• _PASSAGE SHOWN_
▬▬▬▬▬▬▬▬▬▬
Hitting where it won’t show

When I grew up, teasing wasn’t called bullying until there were visible bruises. My abusers knew to leave their mark inside my head where it didn’t show.

I always felt there must be some fundamental problem with me – some flaw that made me a target. Was I inherently unlikeable? Somehow absurd? Whatever it was, it seemed obvious to my young self that it was me, not them, that was the root of the problem.

I was generally safe with friends, but whenever I was alone they would walk behind me, singing about me, teasing me, pointing me out to everyone.

It’s odd. The worst song sounds harmless enough – it began “We love you Linda.” Yet I can’t tell you how profoundly I dreaded it, and how badly I wanted to just disappear into the ground whenever I saw them, or heard that song behind me. It echoed in my nightmares for years. Their incessant mockery, and the attention they drew to me, was unbearably distressing.

There was plenty more, of course. Most of it not as benign. No aspect of my appearance or behaviour went un-mocked. My hair, my clumsiness, my clothing, accent, food – everything I said and did. It was all, apparently, contemptible.

Sometimes I wonder – do those girls even remember it? Did it mean anything to them?

I have often pondered whether I could have made it stop. Certainly the advice “just ignore them”, which I followed as scrupulously as physically possible, was all but catastrophic. I vividly remember the way they took it as a challenge. How far could they push me before I snapped? Those rare times when I said something back were snatched up like trophies, and used for further torment.
▬▬▬▬▬▬▬▬▬▬
(Dataset entries)
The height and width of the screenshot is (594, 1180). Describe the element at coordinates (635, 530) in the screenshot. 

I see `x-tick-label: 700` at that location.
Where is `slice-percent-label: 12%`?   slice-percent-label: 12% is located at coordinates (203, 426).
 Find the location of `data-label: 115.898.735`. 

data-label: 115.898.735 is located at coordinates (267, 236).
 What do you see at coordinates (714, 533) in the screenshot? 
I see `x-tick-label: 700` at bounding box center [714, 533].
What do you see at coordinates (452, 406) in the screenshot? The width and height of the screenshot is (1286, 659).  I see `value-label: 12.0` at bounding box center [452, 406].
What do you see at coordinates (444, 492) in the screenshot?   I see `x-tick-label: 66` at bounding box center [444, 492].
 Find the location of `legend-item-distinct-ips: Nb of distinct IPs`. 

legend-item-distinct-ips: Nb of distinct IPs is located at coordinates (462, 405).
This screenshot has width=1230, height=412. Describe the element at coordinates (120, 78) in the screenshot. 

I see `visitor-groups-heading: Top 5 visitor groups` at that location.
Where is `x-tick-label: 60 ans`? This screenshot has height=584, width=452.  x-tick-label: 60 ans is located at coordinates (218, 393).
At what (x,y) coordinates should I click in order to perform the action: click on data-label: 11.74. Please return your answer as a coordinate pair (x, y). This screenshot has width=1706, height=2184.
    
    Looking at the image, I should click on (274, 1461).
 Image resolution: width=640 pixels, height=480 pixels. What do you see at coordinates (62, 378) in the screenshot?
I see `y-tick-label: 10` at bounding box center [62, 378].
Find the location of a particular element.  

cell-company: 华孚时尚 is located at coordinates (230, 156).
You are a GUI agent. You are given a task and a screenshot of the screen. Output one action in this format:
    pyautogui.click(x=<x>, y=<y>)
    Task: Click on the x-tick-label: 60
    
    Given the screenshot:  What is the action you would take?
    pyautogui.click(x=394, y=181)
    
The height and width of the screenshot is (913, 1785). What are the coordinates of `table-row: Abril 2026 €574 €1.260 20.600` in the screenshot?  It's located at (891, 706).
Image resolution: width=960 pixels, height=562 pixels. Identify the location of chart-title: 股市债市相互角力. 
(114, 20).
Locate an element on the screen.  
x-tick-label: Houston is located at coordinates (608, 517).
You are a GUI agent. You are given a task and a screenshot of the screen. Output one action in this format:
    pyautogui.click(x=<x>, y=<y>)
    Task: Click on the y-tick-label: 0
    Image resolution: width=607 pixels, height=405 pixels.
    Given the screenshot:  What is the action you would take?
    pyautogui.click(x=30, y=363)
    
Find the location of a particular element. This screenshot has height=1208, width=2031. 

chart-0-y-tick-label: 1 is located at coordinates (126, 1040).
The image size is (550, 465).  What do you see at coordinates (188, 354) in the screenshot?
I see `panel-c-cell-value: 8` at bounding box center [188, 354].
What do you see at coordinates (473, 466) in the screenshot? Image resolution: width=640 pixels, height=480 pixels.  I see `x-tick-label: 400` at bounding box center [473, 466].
▬▬▬▬▬▬▬▬▬▬
• _WHAT YOU SHOULD DO_
Quote the passage about childhood teasing, starting with "I always felt" and going on through "out to everyone.". The lines above are separate material and have no connection to the passage about childhood teasing.

• _FINAL ANSWER_
I always felt there must be some fundamental problem with me – some flaw that made me a target. Was I inherently unlikeable? Somehow absurd? Whatever it was, it seemed obvious to my young self that it was me, not them, that was the root of the problem.

I was generally safe with friends, but whenever I was alone they would walk behind me, singing about me, teasing me, pointing me out to everyone.